[Stored items]
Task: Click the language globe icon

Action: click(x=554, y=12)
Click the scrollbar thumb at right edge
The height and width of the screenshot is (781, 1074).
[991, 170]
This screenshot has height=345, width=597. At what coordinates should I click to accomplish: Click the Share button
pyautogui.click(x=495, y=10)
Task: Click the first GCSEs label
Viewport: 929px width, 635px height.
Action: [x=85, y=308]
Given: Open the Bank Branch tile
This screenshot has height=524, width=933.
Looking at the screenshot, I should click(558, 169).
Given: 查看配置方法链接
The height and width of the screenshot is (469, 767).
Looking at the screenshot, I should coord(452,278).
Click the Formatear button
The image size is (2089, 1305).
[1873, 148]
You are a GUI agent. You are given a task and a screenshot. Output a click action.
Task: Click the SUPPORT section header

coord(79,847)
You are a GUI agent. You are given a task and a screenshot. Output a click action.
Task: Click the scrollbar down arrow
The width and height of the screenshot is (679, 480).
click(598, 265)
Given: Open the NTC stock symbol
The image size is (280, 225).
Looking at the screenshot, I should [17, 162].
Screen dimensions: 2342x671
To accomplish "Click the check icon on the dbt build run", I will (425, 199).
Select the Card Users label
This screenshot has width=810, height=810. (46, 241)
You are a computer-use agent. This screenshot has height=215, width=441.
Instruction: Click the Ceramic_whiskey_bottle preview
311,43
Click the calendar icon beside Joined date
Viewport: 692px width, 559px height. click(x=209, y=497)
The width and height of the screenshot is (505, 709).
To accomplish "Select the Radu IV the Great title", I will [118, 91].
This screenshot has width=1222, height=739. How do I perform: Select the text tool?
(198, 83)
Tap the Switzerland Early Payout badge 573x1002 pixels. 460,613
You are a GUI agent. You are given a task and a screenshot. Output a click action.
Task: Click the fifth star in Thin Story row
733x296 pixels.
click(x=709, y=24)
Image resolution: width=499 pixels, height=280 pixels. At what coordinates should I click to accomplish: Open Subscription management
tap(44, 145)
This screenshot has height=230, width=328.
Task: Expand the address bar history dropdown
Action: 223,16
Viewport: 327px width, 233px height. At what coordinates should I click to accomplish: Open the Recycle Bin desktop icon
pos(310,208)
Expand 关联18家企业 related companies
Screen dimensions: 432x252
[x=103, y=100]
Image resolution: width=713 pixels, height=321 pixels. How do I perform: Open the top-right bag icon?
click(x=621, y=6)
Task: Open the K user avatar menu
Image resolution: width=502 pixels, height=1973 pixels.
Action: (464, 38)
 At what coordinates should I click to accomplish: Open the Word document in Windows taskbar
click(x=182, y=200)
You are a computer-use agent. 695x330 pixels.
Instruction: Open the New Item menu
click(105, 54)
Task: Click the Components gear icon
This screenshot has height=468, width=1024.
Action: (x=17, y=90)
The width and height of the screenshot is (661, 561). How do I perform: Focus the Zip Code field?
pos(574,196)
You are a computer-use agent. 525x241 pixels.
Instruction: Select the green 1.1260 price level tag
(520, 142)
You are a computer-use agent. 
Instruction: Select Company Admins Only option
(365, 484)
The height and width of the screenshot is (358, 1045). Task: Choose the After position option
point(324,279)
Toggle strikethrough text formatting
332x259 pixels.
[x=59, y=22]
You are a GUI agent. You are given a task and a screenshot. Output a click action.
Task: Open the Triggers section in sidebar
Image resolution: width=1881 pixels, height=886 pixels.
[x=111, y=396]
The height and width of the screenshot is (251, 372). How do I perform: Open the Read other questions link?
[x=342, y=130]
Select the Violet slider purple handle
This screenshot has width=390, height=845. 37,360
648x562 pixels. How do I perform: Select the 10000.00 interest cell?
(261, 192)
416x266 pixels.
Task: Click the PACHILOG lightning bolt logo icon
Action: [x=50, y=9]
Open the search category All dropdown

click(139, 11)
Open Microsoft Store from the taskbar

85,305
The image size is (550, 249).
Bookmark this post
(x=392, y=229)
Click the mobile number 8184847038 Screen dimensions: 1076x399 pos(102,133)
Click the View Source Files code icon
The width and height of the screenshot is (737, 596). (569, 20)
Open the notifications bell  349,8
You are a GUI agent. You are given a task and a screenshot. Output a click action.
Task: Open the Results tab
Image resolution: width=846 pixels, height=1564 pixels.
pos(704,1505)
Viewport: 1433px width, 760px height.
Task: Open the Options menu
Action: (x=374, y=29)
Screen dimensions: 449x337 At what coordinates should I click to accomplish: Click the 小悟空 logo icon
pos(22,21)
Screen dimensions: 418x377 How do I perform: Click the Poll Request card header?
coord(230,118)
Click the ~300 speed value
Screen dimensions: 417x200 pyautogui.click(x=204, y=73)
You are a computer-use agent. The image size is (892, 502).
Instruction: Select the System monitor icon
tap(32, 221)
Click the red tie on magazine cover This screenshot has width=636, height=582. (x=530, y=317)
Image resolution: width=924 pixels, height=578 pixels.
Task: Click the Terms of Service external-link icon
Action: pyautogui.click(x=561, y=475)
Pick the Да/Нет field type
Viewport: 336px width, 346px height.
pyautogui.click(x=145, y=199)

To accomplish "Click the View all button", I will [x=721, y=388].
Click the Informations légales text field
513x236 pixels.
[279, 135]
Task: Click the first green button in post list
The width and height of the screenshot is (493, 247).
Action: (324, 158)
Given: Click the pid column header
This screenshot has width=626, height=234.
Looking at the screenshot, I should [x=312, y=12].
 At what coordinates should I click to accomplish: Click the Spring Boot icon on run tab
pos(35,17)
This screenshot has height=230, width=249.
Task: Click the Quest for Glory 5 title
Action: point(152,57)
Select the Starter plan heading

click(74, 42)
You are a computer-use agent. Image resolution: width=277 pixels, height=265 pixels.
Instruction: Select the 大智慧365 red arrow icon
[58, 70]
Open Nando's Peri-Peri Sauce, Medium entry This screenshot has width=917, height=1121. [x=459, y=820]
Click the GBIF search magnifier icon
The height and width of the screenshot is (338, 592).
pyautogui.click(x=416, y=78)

# Assignment
Would you retype exactly the lines above, from the line with "Instruction: Select the green" to the line with "Task: Open the Triggers section in sidebar", with both end lines kept and nothing more?

# Result of the exercise
Instruction: Select the green 1.1260 price level tag
(520, 142)
You are a computer-use agent. 
Instruction: Select Company Admins Only option
(365, 484)
The height and width of the screenshot is (358, 1045). Task: Choose the After position option
point(324,279)
Toggle strikethrough text formatting
332x259 pixels.
[x=59, y=22]
You are a GUI agent. You are given a task and a screenshot. Output a click action.
Task: Open the Triggers section in sidebar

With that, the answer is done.